> [Passage to read]:

※

Economist (Apr 2, 2020)
genome
New evidence gives us a helpful guide for how long the coronavirus can survive on different surfaces. Copper kills it in a matter of hours, but it can still be detected on plastic and stainless steel after a couple of days. It's important to understand, though, that "detectable" doesn't mean that it's infectious; it may just be small particles that remain, and the number of viable viruses declines very steeply on any surface after just a short time. Best bet for staying healthy? Wash your hands!
If you have bits and pieces of RNA, that’s not going to make a virus, you need an entire intact genome.
Guardian (Mar 31, 2020)
recipient
The IRS initially required senior citizens to file a tax return in order to receive their payments as part of the massive relief bill. After a forceful reaction from members of Congress, they quickly changed that requirement to comply with the law. Direct deposits and checks are expected to begin going out around the middle of the month.
During the last recession, when the U.S. government sent most Americans a stimulus check and required a filed tax return to get it, 3.5 million Social Security recipients were left out because they never sent a return, according to a 2008 Treasury Department analysis.
Washington Post (Apr 1, 2020)

※

Source records

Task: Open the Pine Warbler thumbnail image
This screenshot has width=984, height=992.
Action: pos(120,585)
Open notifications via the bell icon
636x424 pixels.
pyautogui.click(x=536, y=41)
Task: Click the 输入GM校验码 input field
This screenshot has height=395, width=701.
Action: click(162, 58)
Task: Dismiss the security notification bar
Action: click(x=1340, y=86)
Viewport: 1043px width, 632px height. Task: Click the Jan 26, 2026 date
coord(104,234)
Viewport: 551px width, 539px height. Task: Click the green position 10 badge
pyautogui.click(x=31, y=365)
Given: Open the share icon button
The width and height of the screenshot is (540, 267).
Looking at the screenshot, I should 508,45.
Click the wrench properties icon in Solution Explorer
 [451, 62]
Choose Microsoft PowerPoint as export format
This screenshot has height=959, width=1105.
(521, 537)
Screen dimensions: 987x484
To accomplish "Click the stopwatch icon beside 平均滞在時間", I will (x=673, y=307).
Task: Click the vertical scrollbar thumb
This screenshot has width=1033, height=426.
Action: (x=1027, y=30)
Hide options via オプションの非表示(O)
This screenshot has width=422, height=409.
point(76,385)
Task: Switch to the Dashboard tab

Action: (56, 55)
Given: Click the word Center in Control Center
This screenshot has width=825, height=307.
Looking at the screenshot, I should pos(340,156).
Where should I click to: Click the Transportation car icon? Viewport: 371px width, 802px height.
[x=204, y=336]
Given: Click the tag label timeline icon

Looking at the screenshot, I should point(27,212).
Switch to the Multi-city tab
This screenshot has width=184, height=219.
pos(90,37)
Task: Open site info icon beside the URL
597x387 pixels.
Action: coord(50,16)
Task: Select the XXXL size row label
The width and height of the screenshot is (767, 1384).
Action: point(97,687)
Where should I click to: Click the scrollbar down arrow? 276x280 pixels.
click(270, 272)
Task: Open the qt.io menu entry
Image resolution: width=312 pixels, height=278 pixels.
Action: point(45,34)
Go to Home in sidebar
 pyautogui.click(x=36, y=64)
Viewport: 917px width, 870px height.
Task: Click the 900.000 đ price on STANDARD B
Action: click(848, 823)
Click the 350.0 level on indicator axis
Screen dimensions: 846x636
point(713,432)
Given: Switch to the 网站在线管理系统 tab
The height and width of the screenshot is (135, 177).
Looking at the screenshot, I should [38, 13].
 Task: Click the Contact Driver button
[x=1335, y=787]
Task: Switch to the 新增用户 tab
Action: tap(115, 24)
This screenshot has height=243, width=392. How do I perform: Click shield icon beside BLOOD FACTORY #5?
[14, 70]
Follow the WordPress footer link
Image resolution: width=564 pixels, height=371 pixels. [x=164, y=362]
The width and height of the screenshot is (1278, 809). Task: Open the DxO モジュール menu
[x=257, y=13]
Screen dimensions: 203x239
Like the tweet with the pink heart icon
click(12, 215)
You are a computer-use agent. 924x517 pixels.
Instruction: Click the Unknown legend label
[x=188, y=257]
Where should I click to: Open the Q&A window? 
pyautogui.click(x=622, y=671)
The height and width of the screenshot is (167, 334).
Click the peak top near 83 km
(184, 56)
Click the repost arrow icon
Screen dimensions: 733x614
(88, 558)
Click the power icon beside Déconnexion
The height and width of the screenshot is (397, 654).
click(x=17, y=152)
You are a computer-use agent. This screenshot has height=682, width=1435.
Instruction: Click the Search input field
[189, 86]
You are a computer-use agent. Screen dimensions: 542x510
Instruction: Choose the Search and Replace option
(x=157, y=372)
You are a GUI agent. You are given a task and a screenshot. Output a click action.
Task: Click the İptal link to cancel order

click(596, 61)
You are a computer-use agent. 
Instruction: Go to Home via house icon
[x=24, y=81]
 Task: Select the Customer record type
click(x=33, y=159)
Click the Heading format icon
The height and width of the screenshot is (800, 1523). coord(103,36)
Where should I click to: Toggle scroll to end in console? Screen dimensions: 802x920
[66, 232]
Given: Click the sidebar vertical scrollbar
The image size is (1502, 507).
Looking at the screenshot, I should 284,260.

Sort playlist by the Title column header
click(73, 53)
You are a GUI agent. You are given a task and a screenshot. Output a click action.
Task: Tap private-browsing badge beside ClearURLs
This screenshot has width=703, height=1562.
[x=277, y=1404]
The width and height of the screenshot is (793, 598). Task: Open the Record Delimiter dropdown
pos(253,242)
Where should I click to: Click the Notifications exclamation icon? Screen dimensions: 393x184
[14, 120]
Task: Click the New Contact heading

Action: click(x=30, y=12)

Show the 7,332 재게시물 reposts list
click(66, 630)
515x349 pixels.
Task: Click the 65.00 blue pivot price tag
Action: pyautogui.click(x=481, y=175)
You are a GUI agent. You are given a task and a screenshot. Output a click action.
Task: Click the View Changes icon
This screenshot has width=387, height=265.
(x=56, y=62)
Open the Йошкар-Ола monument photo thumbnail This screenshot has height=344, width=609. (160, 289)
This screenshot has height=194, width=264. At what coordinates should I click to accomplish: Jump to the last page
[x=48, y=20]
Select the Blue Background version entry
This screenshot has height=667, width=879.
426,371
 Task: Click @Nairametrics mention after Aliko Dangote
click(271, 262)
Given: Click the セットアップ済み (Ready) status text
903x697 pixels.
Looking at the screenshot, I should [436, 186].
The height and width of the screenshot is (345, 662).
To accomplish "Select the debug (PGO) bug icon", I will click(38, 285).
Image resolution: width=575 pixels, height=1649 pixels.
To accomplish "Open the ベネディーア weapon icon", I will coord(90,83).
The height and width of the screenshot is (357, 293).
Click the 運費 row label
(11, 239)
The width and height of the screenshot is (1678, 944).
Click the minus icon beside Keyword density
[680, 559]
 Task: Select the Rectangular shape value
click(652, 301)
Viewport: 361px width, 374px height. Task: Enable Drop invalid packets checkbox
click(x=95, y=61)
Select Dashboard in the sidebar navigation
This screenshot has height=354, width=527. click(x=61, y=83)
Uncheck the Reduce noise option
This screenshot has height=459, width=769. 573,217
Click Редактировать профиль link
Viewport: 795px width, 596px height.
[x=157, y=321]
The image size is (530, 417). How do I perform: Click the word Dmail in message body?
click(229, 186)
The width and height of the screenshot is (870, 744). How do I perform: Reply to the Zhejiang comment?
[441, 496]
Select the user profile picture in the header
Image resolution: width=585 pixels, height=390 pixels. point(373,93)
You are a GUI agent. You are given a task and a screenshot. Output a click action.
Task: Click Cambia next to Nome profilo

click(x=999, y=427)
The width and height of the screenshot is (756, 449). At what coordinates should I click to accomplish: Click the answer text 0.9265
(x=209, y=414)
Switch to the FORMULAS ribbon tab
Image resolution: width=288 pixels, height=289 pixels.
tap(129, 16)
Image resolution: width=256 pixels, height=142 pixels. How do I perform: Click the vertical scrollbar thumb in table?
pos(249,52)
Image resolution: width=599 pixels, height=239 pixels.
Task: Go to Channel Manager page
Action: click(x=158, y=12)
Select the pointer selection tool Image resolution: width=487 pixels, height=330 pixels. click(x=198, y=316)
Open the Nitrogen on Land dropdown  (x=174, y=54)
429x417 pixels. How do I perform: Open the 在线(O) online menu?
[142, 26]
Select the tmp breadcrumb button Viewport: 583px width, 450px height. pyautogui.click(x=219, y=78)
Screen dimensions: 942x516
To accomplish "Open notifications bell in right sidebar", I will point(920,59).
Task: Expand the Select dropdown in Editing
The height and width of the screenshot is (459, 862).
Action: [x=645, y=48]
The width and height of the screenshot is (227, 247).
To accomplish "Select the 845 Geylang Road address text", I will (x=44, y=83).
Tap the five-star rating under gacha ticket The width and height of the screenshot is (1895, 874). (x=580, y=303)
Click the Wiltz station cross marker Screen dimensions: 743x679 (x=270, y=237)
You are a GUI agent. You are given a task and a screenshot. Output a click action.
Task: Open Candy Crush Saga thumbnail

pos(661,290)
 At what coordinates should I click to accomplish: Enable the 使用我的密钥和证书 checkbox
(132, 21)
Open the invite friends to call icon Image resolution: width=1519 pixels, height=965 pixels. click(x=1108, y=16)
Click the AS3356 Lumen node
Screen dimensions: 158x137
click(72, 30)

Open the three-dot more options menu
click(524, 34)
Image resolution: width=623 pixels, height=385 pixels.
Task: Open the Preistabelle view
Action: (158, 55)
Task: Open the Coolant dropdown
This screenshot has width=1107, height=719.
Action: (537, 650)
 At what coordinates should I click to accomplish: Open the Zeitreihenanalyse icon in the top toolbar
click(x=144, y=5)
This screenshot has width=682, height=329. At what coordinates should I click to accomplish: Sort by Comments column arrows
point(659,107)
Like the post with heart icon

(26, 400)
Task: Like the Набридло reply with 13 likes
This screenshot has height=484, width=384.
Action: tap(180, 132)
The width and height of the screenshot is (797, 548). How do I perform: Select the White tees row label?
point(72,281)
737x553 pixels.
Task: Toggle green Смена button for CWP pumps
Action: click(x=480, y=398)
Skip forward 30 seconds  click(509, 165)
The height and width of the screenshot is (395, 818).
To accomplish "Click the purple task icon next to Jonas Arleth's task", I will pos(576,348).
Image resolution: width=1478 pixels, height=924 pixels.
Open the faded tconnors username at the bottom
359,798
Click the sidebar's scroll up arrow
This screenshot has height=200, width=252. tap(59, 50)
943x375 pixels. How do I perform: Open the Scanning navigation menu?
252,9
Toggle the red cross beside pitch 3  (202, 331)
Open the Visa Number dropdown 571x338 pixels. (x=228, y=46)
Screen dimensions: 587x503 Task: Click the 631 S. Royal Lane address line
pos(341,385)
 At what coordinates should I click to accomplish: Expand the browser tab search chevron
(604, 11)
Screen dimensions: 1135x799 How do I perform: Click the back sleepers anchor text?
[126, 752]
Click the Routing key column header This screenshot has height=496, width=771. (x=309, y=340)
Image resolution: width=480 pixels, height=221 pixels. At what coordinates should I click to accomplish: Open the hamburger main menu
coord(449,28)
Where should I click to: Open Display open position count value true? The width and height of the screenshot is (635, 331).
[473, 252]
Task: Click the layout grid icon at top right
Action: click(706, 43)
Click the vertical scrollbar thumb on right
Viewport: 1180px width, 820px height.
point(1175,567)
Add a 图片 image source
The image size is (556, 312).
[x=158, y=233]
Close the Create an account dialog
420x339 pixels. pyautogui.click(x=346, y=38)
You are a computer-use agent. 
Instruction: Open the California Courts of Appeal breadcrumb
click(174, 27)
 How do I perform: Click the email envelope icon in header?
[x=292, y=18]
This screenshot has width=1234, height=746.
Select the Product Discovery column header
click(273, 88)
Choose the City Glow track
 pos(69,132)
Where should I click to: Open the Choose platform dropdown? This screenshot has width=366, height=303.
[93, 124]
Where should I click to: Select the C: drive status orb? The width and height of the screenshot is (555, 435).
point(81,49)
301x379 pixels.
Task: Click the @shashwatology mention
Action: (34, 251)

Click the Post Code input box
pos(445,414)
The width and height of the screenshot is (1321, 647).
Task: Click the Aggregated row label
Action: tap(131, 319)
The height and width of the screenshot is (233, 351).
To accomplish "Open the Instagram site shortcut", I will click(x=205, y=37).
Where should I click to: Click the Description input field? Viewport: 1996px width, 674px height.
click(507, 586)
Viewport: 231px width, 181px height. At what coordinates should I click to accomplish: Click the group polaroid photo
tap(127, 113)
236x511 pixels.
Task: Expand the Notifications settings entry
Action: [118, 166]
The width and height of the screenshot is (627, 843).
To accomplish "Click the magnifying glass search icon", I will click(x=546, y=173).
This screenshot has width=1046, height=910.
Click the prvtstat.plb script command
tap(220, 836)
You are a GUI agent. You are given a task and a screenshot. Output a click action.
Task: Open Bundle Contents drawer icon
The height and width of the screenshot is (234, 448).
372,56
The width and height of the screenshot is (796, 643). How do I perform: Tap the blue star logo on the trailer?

※

> [What you are asked to do]: Copy out the news excerpts word for word, starting at "Guardian (Mar 31, 2020)" and ending at "Treasury Department analysis.".

> [Solution for this task]:
Guardian (Mar 31, 2020)
recipient
The IRS initially required senior citizens to file a tax return in order to receive their payments as part of the massive relief bill. After a forceful reaction from members of Congress, they quickly changed that requirement to comply with the law. Direct deposits and checks are expected to begin going out around the middle of the month.
During the last recession, when the U.S. government sent most Americans a stimulus check and required a filed tax return to get it, 3.5 million Social Security recipients were left out because they never sent a return, according to a 2008 Treasury Department analysis.